§ **Data provided**

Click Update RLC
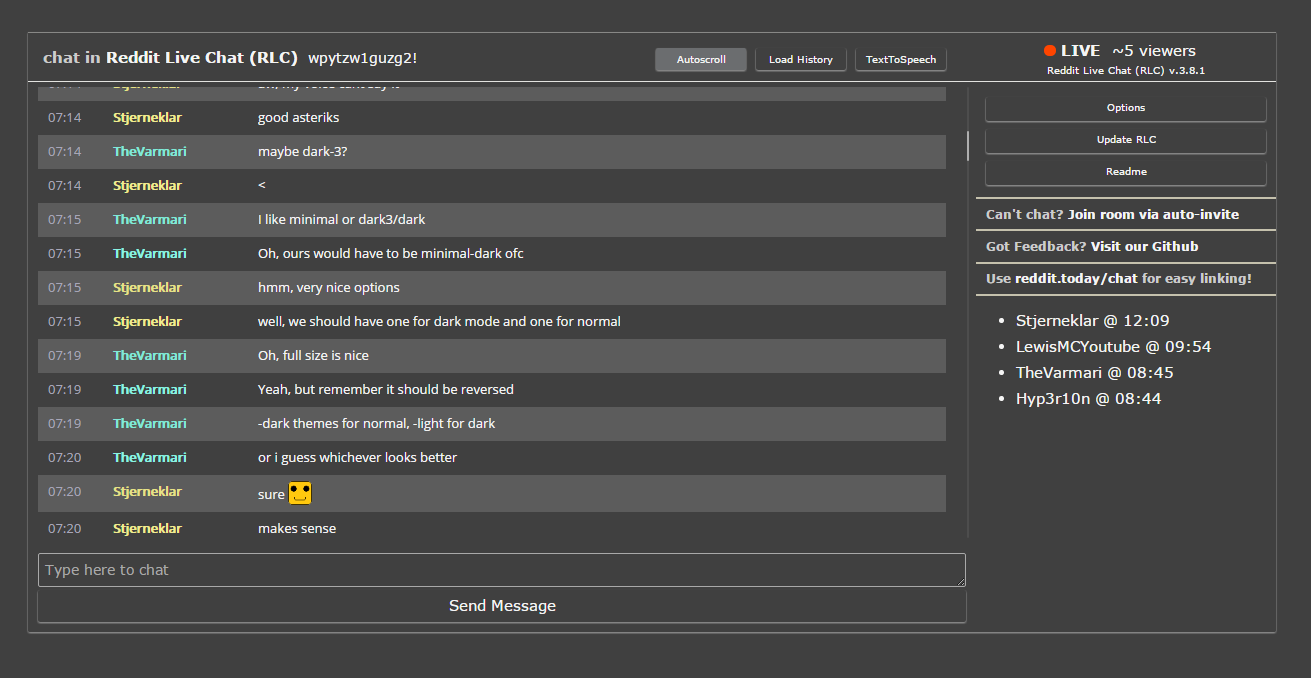The image size is (1311, 678). 1125,139
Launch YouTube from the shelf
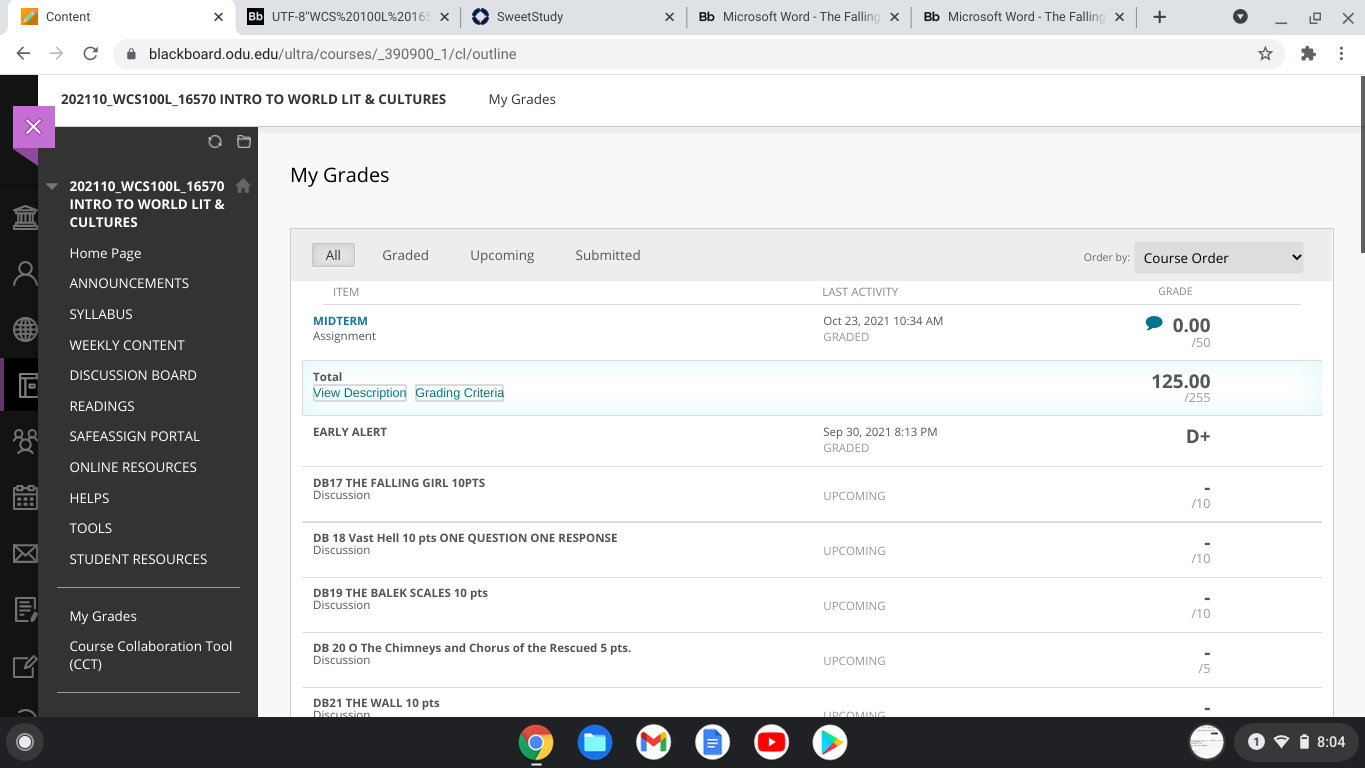The height and width of the screenshot is (768, 1365). coord(771,742)
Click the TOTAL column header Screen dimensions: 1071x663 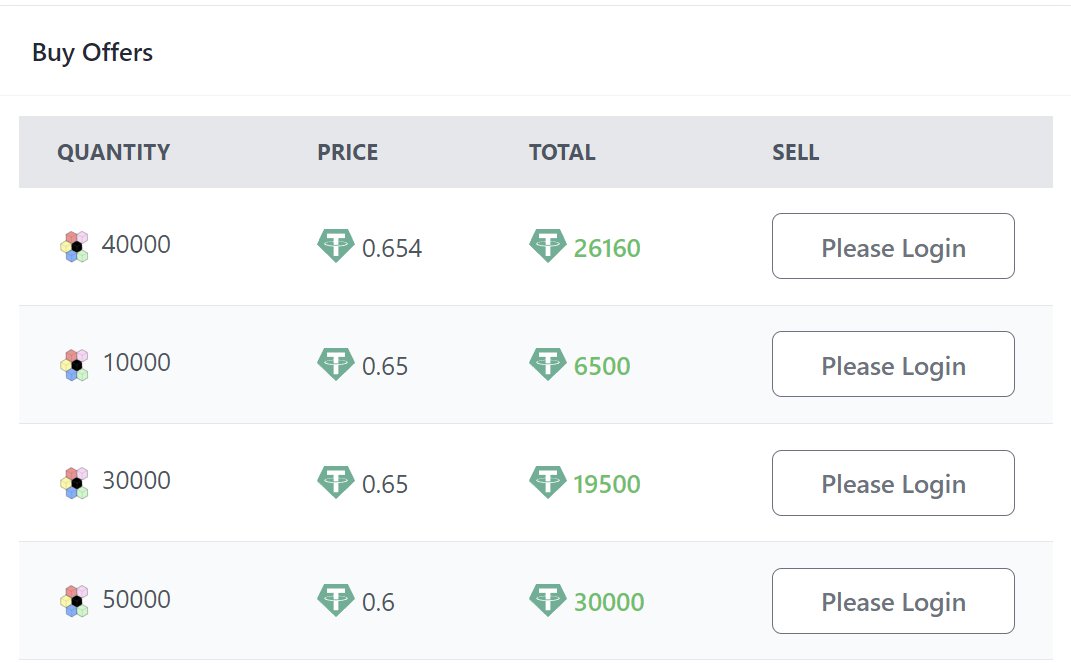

§ **Problem details**
Copy the records word for word, leaving no picture in the copy.

§ **Answer for the task**
Click Update RLC
The image size is (1311, 678). 1125,139
Launch YouTube from the shelf
The height and width of the screenshot is (768, 1365). coord(771,742)
Click the TOTAL column header Screen dimensions: 1071x663 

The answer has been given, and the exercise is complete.